Internet Draft                                   Paul Hoffman, Editor
draft-ietf-idn-ace-report-00.txt
June 14, 2001
Expires in six months

                 Report of the IDN ACE Design Team

Status of this memo

This document is an Internet-Draft and is in full conformance with all
provisions of Section 10 of RFC2026.

Internet-Drafts are working documents of the Internet Engineering Task
Force (IETF), its areas, and its working groups. Note that other groups
may also distribute working documents as Internet-Drafts.

Internet-Drafts are draft documents valid for a maximum of six months
and may be updated, replaced, or obsoleted by other documents at any
time. It is inappropriate to use Internet-Drafts as reference material
or to cite them other than as "work in progress."
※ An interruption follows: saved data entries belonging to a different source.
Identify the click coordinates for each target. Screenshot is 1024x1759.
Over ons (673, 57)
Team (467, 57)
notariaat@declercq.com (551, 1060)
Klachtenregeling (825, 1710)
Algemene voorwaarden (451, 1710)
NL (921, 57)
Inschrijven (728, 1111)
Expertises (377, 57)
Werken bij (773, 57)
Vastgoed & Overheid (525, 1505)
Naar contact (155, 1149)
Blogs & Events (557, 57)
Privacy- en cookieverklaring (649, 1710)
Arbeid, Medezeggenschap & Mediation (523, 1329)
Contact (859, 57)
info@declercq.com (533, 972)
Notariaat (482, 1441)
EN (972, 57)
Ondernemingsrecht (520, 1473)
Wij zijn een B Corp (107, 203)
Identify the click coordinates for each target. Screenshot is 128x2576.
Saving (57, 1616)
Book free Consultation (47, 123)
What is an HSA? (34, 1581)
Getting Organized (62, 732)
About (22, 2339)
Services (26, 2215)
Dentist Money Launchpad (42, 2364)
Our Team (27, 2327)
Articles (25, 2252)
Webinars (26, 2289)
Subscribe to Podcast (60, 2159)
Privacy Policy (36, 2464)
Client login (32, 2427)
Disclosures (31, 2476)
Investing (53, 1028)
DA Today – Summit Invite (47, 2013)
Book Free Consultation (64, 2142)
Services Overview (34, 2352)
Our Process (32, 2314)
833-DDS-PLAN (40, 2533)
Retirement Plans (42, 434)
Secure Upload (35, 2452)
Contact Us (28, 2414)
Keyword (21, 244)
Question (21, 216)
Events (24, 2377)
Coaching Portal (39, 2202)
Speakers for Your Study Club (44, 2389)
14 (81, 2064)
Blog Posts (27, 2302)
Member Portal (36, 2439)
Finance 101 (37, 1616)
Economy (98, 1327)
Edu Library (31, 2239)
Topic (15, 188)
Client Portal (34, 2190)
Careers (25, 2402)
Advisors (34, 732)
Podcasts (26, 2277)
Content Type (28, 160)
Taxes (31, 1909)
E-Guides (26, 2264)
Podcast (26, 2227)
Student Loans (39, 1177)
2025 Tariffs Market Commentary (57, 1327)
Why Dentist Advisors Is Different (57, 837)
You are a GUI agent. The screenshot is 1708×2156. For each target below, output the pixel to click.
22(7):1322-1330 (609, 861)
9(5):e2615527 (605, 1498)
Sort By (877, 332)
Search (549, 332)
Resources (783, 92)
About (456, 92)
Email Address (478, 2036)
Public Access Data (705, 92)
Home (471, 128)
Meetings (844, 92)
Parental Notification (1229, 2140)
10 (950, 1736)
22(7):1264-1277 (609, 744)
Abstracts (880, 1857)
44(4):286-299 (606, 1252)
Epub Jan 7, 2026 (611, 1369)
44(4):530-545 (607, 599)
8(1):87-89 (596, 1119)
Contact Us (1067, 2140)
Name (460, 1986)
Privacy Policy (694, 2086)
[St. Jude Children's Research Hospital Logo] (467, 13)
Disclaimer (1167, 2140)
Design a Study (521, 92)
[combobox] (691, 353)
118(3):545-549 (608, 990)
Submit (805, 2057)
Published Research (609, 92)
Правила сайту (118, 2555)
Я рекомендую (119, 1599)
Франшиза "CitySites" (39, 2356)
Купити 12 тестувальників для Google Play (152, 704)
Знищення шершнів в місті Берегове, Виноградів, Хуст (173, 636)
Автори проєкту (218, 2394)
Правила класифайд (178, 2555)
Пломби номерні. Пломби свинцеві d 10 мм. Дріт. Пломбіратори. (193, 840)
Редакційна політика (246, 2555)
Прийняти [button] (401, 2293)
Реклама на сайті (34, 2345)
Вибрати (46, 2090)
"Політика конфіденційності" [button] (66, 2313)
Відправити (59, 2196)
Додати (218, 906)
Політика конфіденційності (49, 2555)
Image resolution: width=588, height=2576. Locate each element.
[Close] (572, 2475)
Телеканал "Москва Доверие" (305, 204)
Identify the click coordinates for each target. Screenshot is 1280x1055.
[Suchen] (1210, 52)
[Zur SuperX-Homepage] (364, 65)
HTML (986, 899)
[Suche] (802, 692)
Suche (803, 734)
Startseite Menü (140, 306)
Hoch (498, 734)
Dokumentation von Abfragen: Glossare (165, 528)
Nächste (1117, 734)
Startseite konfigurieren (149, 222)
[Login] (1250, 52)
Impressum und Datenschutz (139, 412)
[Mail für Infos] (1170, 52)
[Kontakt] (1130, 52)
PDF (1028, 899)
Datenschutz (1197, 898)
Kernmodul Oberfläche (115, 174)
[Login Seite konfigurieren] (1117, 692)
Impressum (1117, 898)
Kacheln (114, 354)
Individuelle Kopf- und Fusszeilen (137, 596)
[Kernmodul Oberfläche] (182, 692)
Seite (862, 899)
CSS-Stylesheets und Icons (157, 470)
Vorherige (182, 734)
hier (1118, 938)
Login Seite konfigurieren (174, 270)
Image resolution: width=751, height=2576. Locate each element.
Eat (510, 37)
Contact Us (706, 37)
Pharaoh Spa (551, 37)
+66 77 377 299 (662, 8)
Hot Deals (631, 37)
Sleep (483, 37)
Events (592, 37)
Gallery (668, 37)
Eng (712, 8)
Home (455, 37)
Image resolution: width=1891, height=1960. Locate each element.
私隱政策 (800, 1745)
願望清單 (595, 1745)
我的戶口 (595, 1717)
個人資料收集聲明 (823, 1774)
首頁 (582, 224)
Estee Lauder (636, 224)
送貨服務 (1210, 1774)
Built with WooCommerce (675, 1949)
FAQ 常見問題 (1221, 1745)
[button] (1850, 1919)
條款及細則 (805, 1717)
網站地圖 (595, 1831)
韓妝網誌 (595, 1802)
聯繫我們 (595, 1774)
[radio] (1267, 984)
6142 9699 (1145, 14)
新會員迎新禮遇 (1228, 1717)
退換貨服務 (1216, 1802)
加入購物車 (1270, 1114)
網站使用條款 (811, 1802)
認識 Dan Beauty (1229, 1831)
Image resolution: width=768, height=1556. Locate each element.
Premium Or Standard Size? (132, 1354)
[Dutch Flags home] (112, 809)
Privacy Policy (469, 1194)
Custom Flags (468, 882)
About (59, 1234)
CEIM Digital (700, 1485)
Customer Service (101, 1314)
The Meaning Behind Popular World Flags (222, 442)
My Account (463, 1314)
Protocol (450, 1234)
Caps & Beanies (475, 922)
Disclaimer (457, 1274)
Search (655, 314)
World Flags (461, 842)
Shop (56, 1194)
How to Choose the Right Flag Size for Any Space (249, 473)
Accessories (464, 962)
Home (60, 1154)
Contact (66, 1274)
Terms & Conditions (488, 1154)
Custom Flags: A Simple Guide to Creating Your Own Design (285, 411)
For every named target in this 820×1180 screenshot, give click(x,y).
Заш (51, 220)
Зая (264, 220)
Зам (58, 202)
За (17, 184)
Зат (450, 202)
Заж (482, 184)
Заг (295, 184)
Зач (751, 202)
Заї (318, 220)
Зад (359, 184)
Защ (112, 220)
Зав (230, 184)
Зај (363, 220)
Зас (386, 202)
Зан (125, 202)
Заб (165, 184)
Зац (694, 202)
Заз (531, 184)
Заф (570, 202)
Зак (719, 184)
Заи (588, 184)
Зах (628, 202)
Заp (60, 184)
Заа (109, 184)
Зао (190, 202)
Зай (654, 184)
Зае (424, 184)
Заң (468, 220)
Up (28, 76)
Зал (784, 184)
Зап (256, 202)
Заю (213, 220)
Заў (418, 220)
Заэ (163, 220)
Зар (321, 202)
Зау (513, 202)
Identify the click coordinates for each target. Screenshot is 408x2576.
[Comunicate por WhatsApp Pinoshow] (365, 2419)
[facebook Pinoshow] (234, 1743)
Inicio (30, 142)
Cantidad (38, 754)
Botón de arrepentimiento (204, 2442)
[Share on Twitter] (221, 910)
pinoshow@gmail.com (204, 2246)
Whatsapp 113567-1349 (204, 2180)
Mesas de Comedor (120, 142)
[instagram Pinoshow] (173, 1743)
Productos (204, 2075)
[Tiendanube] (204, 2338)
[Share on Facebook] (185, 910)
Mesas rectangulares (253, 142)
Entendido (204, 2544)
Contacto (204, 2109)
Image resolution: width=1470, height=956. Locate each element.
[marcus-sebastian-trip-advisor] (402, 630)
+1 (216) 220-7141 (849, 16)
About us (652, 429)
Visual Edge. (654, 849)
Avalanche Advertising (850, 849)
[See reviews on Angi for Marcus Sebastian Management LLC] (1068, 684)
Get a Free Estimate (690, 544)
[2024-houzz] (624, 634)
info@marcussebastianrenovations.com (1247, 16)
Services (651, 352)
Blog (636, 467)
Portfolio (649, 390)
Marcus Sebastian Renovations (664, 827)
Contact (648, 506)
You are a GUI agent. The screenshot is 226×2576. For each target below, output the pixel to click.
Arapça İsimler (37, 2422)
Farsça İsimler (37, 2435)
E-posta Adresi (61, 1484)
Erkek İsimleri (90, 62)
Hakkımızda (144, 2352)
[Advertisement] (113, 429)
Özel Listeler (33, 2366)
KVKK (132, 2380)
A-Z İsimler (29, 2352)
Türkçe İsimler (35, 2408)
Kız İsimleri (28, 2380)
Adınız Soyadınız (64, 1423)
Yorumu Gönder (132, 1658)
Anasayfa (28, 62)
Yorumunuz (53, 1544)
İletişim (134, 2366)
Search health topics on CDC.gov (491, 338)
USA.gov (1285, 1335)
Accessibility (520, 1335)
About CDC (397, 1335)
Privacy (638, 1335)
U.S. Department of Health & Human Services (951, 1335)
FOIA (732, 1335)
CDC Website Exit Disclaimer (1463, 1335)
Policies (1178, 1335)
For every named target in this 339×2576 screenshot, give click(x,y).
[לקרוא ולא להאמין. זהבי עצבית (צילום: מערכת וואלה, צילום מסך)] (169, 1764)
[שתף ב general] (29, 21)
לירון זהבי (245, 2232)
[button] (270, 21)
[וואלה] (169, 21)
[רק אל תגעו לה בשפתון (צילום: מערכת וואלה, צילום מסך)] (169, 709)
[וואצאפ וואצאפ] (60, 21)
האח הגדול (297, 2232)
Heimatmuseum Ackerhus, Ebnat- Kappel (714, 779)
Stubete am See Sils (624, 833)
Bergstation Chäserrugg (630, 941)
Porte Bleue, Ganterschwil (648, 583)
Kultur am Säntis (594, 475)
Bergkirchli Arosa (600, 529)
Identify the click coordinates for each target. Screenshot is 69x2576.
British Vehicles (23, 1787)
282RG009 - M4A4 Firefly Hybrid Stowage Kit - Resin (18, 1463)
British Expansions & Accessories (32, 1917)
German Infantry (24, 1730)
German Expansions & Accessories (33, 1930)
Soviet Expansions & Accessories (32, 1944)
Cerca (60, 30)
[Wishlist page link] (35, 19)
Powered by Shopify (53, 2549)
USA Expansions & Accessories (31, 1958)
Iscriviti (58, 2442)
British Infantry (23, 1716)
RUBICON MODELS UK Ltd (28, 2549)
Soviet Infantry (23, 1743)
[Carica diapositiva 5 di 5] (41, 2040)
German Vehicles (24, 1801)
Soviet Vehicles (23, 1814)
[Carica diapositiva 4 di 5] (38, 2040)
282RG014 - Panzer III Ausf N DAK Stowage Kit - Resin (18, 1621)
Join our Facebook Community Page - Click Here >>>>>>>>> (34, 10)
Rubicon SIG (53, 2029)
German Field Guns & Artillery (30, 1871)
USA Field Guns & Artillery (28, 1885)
The list of current Internet-Drafts can be accessed at
http://www.ietf.org/ietf/1id-abstracts.txt

The list of Internet-Draft Shadow Directories can be accessed at
http://www.ietf.org/shadow.html.


Abstract

This document is a summary of the work of the ACE design team of the
Internationalized Domain Name (IDN) Working Group. If the IDN WG selects
a single ACE, the design team suggests DUDE. There are many factors that
the IDN WG might consider that may lead it to choose a different ACE;
those factors and proposals that some of the design team members favored
are also described in this document.


1. Introduction

The chairs of the IDN WG appointed an ACE design team to study the many
ACE proposals that had come to the working group and to make a
recommendation based on that study. The design team consisted of Adam
Costello, Paul Hoffman, Makoto Ishisone, David Lawrence, Brian
Spolarich, and Rick Wesson. There were three advisors: Marc Blanchet,
Patrik Faltstrom, and Erik Nordmark.

The design team evaluated the large number of ACEs that have been
proposed in the IDN WG. In comparing them, we looked primarily at two
factors:

- how easy they are to understand and implement

- whether they would restrict long names that are likely to be used

Our discussions led us to discover that neither factor was particularly
easy to measure. Given that it was hard to measure either factor, it was
also difficult to decide how to weigh the two of them against each
other.


2. Recommendation

Based on the two factors, the design team recommends to the IDN WG that
it picks the DUDE algorithm as the ACE to be used in its protocol. There
was general agreement that DUDE was fairly easy to implement
(particularly with the design changes starting with the -02 draft) and
did not restrict long names that were likely to be used in domain names.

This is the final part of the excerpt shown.